A number of young would-be Afghan migrants on Wednesday said human traffickers are going about their business freely in Kabul and no action is being taken against them.

These would-be migrants say that the people smugglers sell their services “dishonestly” and make promises in exchange for money that they do not keep.

This, they say is specifally related to the modes of transport used and the routes promised to refugees who seek refuge in Europe.

One Kabul resident, who himself wants to leave for Europe, says he has met with 10 different human traffickers and is now waiting his turn to leave.

“Human traffickers have significantly increased. Everyone tells us different stories and we don’t know who to trust,” Abdul Raouf said.

Raouf who has already tried to reach Europe once before was deported from Iran on his first attempt. He said the human traffickers at the time took all the money he had on him.

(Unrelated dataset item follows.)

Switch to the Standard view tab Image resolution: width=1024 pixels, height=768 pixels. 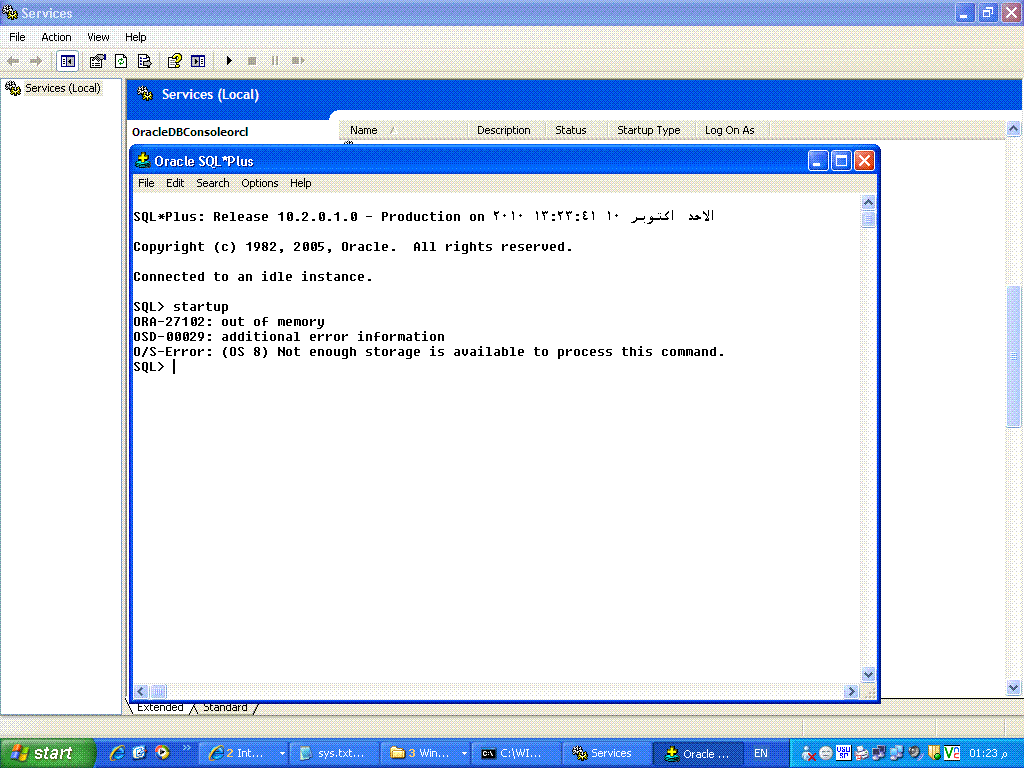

“When I travelled to Iran the trafficker took my $3,000 USD to keep with him but when I was deported, he didn’t pay back my money,” he said.

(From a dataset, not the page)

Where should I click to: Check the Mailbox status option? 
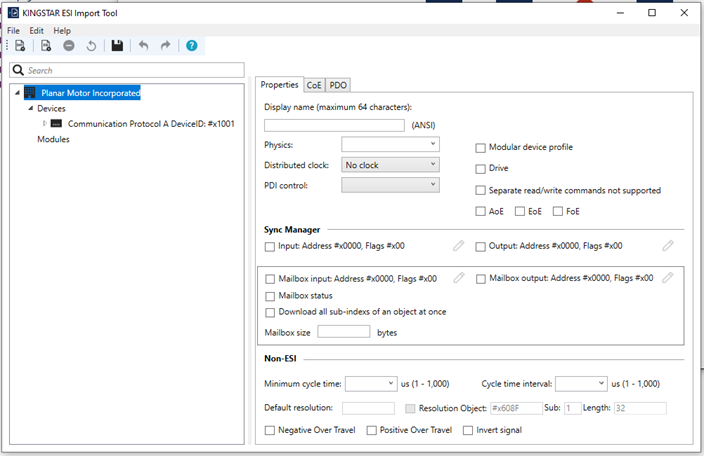click(x=270, y=296)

According to these would-be migrants, those using human traffickers now pay money changers, who hold their cash. Once in Europe the migrants call these operators and give them the go-ahead to pay the money to the traffickers.

Following government calls to money changers to abstain from working as middle-men, they continue to take guarantees of thousands of dollars a day.

“All money changers have been told that helping smugglers is a crime but still a few of them are secretly doing the business,” Haji Zeerak, spokesman for the Money Changers Union said.

He said a minimum of $400 million USD leaves the country each month due to human traffickers. He also linked the dip in the Afghani against the U.S dollar to this problem.

People have however, raised questions as to why government has not clamped down on this practice and tracked and arrested the human traffickers.

The Interior Ministry said on Tuesday, however that a senior-level commission comprised of 10 different government organizations has started work to track down the traffickers and curb the problem.

“Many individuals and groups were arrested last week for deceiving people and trafficking them illegally to foreign countries,” MoI spokesman Sediq Sediqqi said. “They are being interrogated.”

Meanwhile, speculation suggests that officials within the government and at foreign embassies also help the human traffickers get visas for would-be migrants.

According to them, the lack of action by government to crack down on these traffickers has led them to continue their illegal business without any fear.